#### EXTRACTED TEXT ####

Bradykinin and related peptides were log transformed to approximate normality prior to analysis (S2 Fig). All structural measures were log-transformed prior to analysis and changes in morphometric variables were computed as the logarithm of the 5-year structural measure minus the logarithm of the baseline measure (equal to the logarithm of the ratio of 5-year biopsy measurement to the baseline measurement).

Cross-sectional relationships between baseline bradykinin and related peptides and each morphometric variable were assessed by Pearson correlations and after adjustment for age, sex, duration of diabetes, HbA1c, MAP, and treatment assignment by multiple linear regression and partial Pearson correlations. For longitudinal relationships, the baseline value of the morphometric variable was also included in the linear regression model.

#### RECORDS SHOWN ####

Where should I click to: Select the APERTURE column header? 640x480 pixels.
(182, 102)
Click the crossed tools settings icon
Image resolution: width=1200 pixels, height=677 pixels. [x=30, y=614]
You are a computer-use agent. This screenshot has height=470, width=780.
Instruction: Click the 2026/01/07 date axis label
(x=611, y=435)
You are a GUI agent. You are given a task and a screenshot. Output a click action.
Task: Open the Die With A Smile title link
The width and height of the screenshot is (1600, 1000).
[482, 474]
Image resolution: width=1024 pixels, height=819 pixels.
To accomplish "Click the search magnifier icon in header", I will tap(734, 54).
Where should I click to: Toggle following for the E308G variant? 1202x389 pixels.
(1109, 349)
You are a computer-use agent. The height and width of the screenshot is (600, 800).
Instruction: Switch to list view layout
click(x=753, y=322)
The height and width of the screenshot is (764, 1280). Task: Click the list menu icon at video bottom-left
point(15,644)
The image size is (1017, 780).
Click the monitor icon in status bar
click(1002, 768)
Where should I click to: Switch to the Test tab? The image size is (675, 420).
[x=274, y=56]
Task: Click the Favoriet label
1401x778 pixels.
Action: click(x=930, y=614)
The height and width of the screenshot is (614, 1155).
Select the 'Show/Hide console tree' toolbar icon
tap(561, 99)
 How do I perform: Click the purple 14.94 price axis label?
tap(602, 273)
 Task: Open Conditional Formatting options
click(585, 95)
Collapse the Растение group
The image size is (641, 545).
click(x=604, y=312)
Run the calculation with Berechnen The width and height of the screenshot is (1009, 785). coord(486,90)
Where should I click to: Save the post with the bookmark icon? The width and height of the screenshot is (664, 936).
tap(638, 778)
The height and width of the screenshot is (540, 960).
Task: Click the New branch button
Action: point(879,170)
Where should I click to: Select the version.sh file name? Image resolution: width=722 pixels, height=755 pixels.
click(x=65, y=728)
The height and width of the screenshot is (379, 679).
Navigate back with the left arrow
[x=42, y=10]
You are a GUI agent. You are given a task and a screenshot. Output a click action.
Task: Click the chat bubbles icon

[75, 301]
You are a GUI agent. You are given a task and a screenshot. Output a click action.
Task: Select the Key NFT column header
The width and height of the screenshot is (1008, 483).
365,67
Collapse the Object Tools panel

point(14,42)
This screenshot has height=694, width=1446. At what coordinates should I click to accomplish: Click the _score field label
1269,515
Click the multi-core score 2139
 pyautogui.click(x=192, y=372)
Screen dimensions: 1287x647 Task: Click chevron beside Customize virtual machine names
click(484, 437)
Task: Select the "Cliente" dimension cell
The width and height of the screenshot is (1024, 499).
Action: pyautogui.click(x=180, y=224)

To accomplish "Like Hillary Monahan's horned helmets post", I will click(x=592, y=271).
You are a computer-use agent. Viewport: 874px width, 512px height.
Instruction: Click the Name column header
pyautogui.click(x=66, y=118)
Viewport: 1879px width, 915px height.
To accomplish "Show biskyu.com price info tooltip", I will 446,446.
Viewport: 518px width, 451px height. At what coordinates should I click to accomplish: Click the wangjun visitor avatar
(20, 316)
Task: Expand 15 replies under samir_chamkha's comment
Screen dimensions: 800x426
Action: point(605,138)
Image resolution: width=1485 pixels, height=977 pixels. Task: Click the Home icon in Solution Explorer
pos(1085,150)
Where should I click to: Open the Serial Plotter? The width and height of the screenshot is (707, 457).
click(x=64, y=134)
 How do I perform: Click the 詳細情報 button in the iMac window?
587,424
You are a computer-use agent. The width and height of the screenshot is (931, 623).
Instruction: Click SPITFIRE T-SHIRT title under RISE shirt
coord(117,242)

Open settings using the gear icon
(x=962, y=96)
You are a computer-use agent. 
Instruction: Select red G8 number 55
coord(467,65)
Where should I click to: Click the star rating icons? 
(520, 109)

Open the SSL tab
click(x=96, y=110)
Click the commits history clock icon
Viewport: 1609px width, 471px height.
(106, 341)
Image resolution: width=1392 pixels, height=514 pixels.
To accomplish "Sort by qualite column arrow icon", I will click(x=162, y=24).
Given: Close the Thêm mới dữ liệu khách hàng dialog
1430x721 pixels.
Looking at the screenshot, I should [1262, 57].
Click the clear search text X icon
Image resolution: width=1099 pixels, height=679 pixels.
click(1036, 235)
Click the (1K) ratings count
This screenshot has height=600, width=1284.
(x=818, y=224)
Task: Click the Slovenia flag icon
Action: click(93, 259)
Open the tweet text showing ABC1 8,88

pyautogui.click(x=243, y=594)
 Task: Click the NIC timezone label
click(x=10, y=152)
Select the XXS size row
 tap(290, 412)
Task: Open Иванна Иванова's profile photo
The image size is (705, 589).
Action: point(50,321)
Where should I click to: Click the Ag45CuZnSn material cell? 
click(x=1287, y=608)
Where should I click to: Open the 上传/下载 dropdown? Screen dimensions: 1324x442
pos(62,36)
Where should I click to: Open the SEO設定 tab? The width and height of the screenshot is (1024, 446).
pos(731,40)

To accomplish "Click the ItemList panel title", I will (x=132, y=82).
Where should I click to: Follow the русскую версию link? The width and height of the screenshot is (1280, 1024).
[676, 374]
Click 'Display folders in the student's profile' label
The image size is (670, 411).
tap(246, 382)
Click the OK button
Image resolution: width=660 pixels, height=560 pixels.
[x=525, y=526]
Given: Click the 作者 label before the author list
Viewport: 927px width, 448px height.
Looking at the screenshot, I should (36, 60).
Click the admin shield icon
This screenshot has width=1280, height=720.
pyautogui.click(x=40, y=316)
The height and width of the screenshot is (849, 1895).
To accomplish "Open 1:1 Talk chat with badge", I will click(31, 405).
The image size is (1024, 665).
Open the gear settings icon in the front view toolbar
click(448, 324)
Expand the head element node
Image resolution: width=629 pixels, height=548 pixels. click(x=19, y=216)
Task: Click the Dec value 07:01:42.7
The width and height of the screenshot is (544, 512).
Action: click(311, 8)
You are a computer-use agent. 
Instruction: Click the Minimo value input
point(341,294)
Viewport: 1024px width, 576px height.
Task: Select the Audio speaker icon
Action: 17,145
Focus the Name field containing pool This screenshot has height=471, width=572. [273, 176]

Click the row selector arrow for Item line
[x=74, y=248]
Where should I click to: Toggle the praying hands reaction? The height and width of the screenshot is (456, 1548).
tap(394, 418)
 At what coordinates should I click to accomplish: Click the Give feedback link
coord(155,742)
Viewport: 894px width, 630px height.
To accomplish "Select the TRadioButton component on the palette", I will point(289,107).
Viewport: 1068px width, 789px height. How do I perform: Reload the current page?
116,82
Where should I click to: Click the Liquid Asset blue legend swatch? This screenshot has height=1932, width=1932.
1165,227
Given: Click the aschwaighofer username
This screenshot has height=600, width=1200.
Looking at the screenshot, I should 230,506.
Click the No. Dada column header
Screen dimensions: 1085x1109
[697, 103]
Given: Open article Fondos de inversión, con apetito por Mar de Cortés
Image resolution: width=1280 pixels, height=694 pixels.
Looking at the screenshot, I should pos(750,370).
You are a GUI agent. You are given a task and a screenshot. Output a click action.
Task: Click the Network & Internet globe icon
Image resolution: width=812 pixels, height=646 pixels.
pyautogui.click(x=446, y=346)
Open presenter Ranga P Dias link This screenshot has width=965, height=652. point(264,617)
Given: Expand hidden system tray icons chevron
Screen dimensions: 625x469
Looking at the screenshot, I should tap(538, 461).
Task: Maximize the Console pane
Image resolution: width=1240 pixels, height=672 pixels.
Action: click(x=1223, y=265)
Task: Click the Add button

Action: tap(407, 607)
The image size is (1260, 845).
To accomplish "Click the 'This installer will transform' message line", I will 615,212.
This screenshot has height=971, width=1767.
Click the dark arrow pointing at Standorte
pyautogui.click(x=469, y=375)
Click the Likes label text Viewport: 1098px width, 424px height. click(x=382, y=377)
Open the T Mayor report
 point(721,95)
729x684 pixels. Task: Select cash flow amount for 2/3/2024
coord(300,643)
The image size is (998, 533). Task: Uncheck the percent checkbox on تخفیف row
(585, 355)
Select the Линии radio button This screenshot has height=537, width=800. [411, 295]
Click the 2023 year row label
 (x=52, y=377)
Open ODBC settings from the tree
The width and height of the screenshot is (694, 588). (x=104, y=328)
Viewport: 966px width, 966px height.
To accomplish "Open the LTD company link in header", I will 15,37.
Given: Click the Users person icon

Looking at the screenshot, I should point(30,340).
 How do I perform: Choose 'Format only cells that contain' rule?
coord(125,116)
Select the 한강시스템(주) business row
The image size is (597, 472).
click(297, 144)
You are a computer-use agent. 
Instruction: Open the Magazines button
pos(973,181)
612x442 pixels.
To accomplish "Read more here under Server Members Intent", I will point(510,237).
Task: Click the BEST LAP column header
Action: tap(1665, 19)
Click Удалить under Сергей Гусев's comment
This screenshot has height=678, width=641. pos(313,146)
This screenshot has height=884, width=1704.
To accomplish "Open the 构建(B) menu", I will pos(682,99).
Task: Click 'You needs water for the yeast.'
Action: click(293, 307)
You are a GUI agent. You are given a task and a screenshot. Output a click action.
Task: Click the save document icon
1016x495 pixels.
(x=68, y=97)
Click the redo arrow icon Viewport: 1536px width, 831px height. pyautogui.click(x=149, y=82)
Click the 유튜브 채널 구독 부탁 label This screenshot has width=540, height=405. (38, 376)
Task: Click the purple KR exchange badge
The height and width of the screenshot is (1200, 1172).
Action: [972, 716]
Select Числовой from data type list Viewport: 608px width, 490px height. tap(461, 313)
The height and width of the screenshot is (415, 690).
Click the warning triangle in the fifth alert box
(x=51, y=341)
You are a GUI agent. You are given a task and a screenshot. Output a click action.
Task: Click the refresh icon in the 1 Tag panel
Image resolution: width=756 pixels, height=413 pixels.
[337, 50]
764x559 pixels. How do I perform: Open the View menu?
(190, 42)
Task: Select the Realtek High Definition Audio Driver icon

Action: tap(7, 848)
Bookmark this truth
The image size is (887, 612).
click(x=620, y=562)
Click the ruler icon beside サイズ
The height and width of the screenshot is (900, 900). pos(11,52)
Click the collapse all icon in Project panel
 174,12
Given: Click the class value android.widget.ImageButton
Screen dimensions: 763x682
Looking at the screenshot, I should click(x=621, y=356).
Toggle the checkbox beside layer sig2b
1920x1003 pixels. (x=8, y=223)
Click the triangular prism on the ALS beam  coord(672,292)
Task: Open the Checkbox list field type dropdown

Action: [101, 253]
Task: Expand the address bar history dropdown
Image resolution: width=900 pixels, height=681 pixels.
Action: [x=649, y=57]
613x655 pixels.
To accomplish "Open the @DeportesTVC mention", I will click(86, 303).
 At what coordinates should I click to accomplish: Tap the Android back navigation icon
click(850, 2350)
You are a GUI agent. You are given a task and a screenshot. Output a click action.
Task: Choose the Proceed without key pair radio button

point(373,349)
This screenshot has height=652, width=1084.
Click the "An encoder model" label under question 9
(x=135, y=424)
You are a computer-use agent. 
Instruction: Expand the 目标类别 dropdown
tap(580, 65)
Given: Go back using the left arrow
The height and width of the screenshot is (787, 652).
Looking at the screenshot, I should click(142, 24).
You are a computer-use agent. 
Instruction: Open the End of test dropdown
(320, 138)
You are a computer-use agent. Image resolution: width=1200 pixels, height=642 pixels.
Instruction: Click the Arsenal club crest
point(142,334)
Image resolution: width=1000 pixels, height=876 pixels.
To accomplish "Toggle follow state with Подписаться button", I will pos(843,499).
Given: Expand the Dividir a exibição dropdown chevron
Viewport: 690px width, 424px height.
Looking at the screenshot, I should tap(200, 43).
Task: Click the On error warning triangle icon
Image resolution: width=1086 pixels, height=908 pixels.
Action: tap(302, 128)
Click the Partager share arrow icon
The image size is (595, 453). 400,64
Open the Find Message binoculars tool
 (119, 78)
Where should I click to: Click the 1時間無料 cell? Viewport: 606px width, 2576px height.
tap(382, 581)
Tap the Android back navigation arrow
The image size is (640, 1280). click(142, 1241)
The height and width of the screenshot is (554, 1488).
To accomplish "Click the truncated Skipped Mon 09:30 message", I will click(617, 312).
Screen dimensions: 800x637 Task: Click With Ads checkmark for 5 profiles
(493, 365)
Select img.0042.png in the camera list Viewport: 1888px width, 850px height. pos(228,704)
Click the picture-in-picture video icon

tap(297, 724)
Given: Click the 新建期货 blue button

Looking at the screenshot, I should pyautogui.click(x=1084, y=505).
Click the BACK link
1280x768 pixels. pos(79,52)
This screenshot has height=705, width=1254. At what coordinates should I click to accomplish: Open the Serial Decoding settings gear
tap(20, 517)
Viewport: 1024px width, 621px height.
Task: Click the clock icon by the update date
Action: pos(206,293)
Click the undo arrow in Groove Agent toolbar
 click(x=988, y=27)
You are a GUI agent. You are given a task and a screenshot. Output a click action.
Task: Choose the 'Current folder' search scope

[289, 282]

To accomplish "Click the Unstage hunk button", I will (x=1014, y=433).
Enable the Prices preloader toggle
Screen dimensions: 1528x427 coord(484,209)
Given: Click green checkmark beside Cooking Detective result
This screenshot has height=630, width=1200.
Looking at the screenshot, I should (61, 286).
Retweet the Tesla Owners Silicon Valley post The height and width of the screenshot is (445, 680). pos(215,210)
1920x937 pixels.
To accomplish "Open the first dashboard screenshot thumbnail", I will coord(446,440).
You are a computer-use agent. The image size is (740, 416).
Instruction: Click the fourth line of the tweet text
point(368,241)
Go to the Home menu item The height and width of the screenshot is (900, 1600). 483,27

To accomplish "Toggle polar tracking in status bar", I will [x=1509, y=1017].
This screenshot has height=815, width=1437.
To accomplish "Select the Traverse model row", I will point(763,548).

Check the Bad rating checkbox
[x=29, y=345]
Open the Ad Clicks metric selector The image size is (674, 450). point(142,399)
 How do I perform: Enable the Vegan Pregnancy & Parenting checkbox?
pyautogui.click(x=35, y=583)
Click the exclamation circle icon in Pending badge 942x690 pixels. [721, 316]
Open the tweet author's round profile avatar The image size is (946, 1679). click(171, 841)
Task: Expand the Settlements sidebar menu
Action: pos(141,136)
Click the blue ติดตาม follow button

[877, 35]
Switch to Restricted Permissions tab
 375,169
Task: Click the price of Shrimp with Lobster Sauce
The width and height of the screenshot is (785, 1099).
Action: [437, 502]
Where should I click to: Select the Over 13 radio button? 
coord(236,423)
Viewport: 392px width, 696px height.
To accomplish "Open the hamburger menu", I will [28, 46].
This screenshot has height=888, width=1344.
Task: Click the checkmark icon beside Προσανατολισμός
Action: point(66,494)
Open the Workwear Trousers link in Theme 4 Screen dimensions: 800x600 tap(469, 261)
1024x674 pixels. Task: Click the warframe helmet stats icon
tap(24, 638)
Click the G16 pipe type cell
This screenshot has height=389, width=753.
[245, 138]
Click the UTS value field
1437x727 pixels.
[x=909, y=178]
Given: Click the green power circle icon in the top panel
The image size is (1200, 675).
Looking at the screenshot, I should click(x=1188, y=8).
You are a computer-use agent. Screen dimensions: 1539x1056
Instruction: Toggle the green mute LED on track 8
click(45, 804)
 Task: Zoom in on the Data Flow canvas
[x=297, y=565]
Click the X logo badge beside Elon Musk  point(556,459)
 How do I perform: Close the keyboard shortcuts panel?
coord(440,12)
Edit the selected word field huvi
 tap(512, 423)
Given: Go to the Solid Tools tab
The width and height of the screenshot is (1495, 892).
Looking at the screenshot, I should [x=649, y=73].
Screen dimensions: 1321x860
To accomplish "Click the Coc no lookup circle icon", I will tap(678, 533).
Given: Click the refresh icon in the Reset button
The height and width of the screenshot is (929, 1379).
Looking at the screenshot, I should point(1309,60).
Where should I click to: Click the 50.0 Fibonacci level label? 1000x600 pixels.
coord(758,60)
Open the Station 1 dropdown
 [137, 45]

####

_PARTS OF THE EXERCISE:_
[1] Retype the bradykinin analysis passage from "Cross-sectional relationships between" up to and including "linear regression model.".
[2] Extend the bradykinin analysis passage, beginning right after its final sentence.
The items play no part in this work.

_RESPONSES IN ORDER:_
[1]
Cross-sectional relationships between baseline bradykinin and related peptides and each morphometric variable were assessed by Pearson correlations and after adjustment for age, sex, duration of diabetes, HbA1c, MAP, and treatment assignment by multiple linear regression and partial Pearson correlations. For longitudinal relationships, the baseline value of the morphometric variable was also included in the linear regression model.

[2]
Concentrations of bradykinin and its related peptides were combined for three summary measures: sum of i) all peptides, ii) hydroxylated peptides and iii) unmodified peptides. These summary measures were analyzed to determine whether total plasma kinin abundance, regardless of its form, correlated with changes in morphometric variables. We tested for interactions with sex in all regression models and for interactions with treatment assignment in models of change in morphometric measures, as the use of enalapril or losartan during the study could in theory impact associations between baseline kinins and changes in morphometry. These interactions were deemed statistically significant if the interaction term included in the model had a p-value <0.05.

Two sensitivity analyses were performed. In one, we replaced the change in each morphometric variable with the 5-year measurement value. In the other, we added AER and iGFR to the linear regression models. These variables were not included in our primary models, since they correlate with the underlying structure.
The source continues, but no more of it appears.